Description of the task >> Copy the entries below with every "Screen dimensions" swapped for "Screen size" and nothing else altered. Leave out the pictures.

Provided information >>
:::
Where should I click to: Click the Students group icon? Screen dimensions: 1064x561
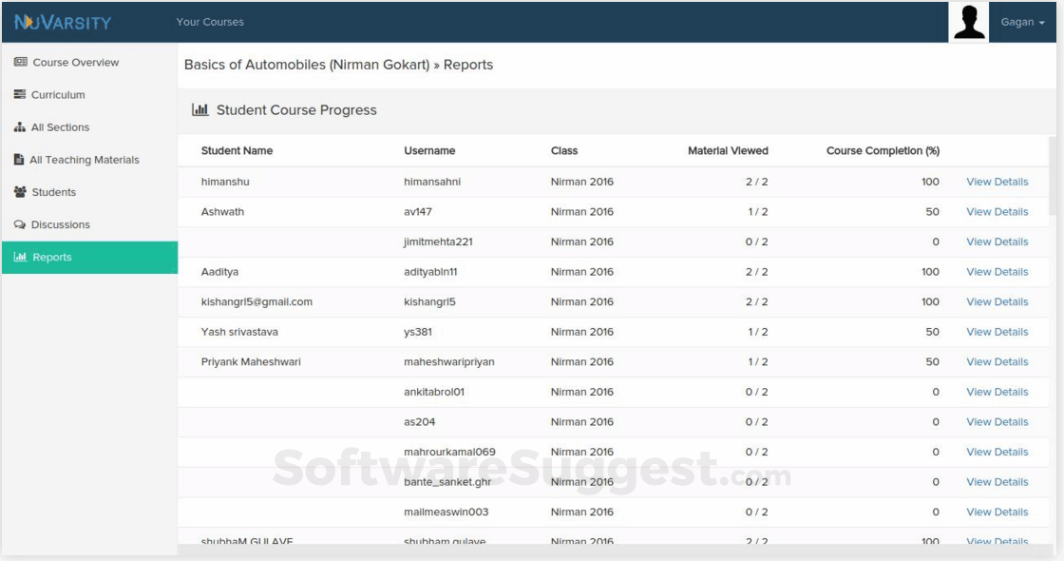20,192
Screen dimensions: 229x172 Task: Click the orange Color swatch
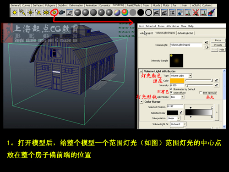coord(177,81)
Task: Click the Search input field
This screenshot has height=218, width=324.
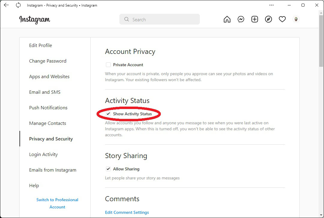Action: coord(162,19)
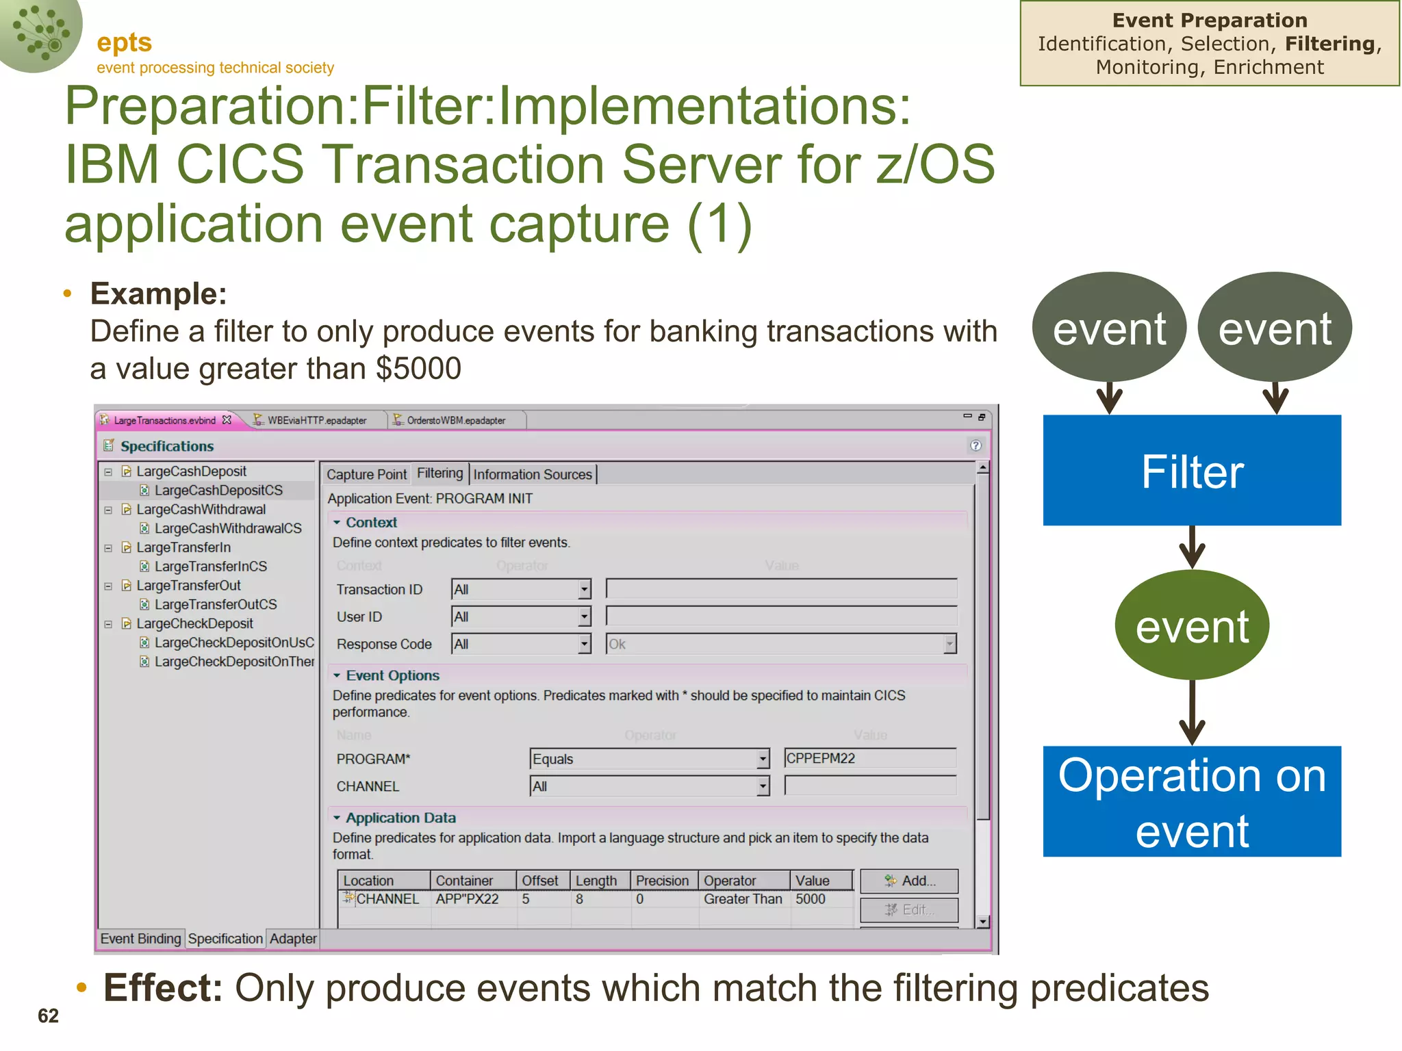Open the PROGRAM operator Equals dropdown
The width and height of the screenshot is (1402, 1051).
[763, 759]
:::
Complete response >>
Where should I click to: Click the Students group icon? Screen size: 1064x561
20,192
Screen size: 229x172 Task: Click the orange Color swatch
coord(177,81)
Task: Click the Search input field
This screenshot has height=218, width=324.
Action: coord(162,19)
Open the PROGRAM operator Equals dropdown
The width and height of the screenshot is (1402, 1051).
[763, 759]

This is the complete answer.